1. For the reasons set forth in my dissent in part to Order No.
2004, Standards of Conduct for Transmission Providers, 68 FR 69134
(Dec 11, 2003), III FERC Stats. & Regs. ]31,155 (Nov. 25, 2003), I
would have retained the existing exemptions under Order No. 497 for
affiliated producers, gatherers, processors, intrastate pipelines,
and Hinshaw pipelines.
2. For these reasons, I respectfully dissent in part.
Nora Mead Brownell,
Commissioner.
Kelliher, Commissioner, dissenting in part:
I am writing separately to explain my reasoning with respect to
the Standards of Conduct Final Rule. I support the Rehearing Order,
but do so with some discomfort, because I believe the rehearing
order improves what is a flawed Final Rule.

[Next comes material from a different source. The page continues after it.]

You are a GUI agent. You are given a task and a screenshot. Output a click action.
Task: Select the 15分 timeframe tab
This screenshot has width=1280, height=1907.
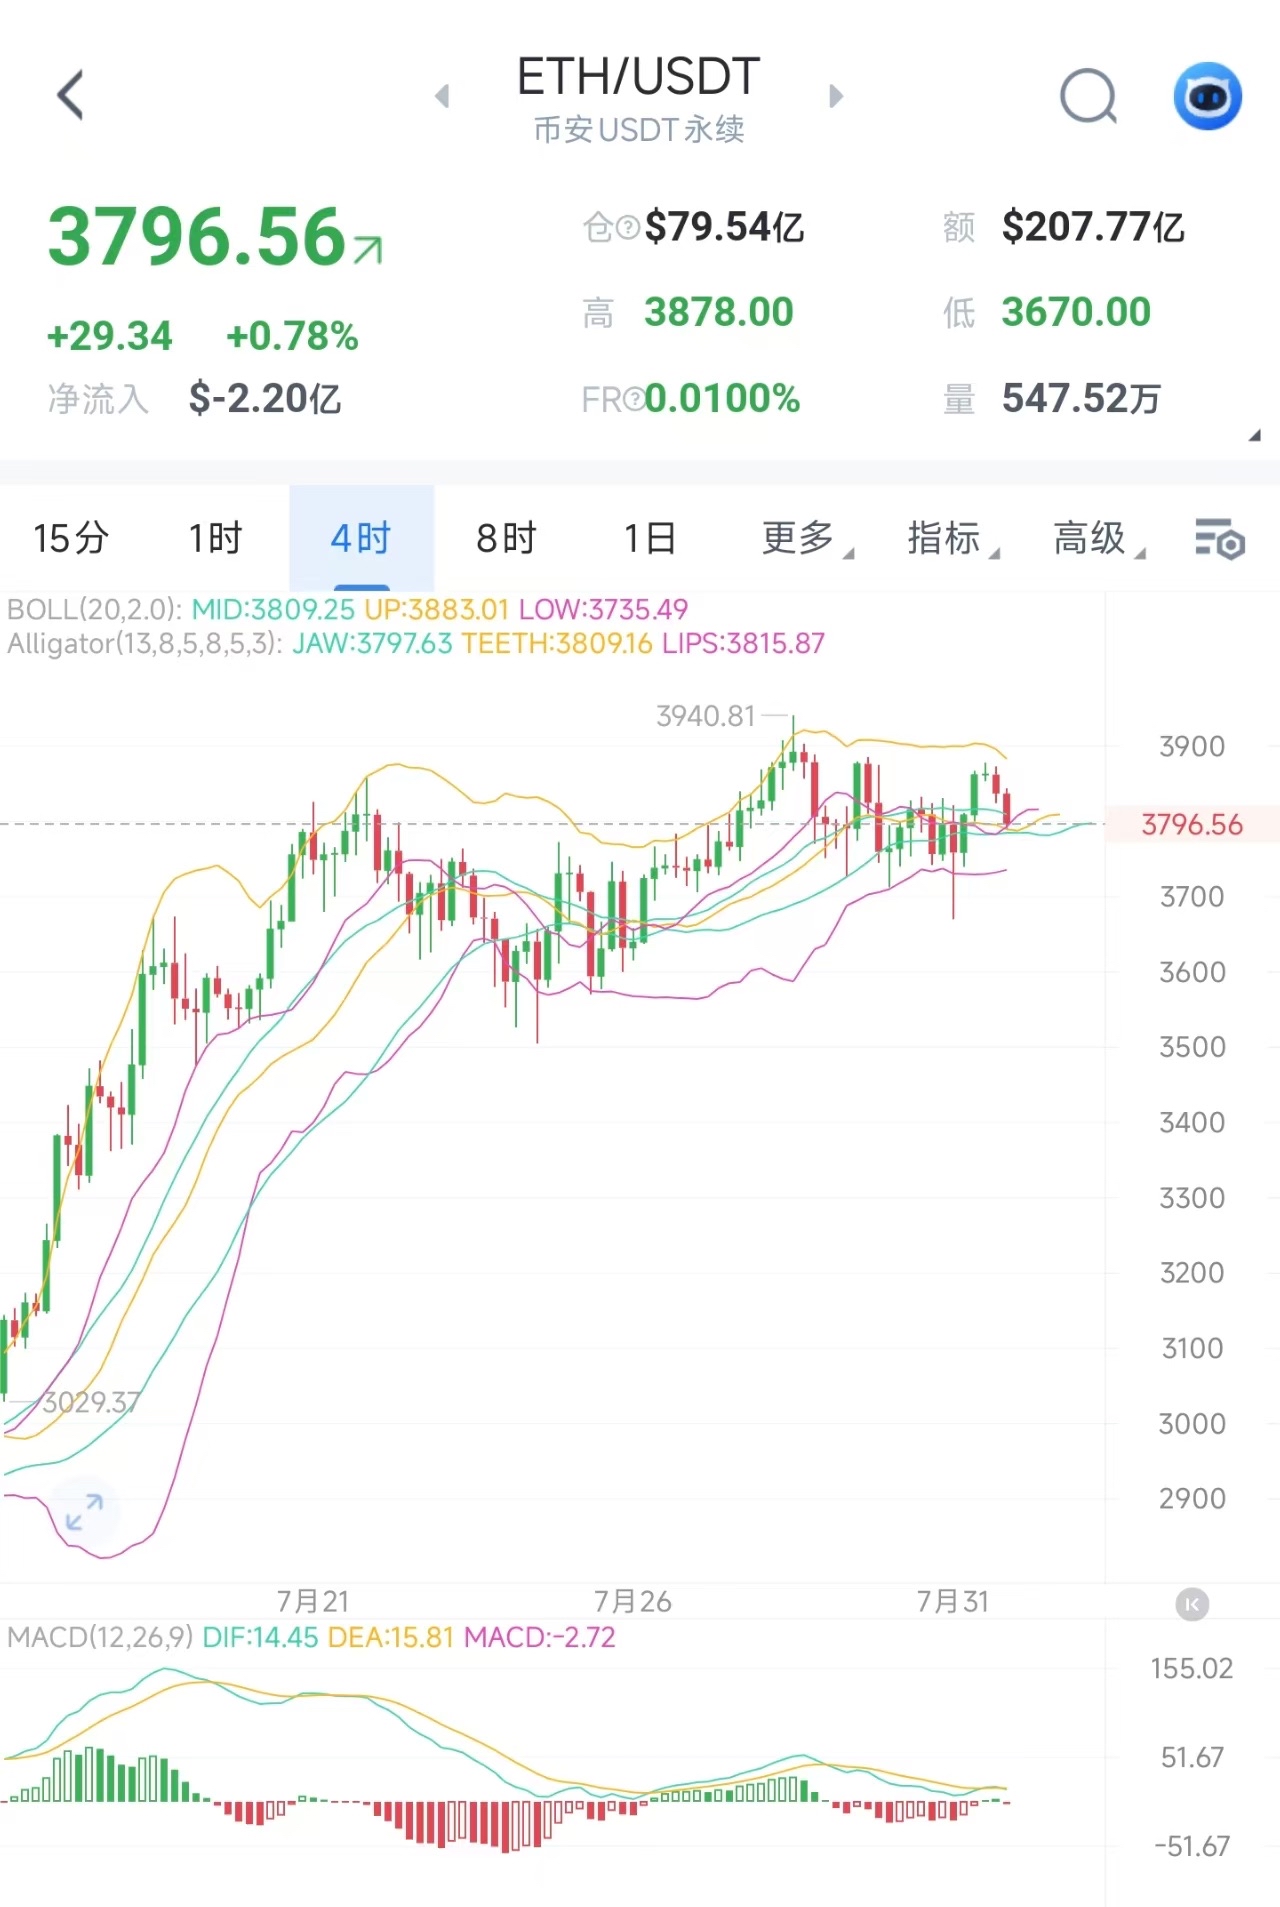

In my view, the flaw in the Standards of Conduct Final Rule is
the lack of record evidence to support expanding the scope beyond
Marketing Affiliates. The basis for the rule is the observation that
``significant changes have occurred [in the electricity and gas
industries] since the standards of conduct were first adopted,'' \1\
that there has been a proliferation of energy affiliates,\2\ and a
suspicion that affiliate abuse is occurring in the dealings between
Transmission Providers and Energy Affiliates.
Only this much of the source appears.